Showing report on Non-alcoholic beverages
Coffee is a beverage prepared from the roasted beans that are present in the berries of the coffee plant. There are two main species of the coffee plant, Coffea arabica and Coffea canephora (or Coffea robusta). Robusta, which contains about 40–50% more caffeine, can be cultivated in environments where Arabica does not thrive. Compared to Arabica, Robusta tends to be bitter and differs in flavour notes. Many espresso blends are based on dark-roasted Robusta. Most Arabica coffee beans originate from one of the three growing regions: Latin America, East Africa/Arabia and Asia/Pacific.

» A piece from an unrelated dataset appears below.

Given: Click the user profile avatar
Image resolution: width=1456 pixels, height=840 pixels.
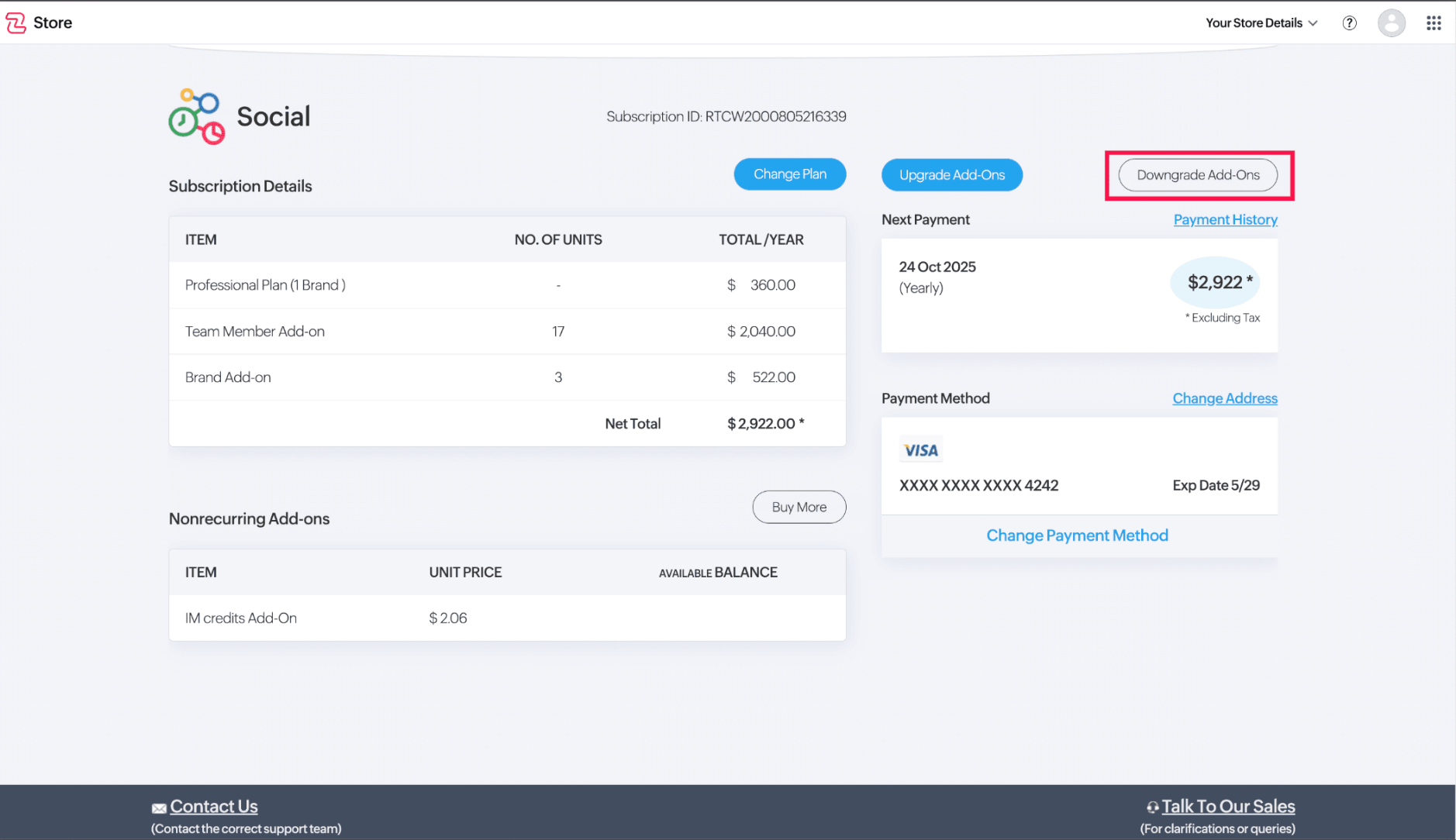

Coffee berries are picked, defruited, dried, sorted, and sometimes also aged. After these processes, the beans are called green coffee. Then, roasting transforms the chemical and physical properties of the green coffee beans into roasted coffee. The roasting process has a considerable influence on the taste of the final product. At lighter roasts, the bean will exhibit more of its origin flavours. As the beans darken to a deep brown, the origin flavours of the bean are eclipsed by the flavours created by the roasting process. To produce caffeine-free coffee, green coffee beans are decaffeinated before roasting.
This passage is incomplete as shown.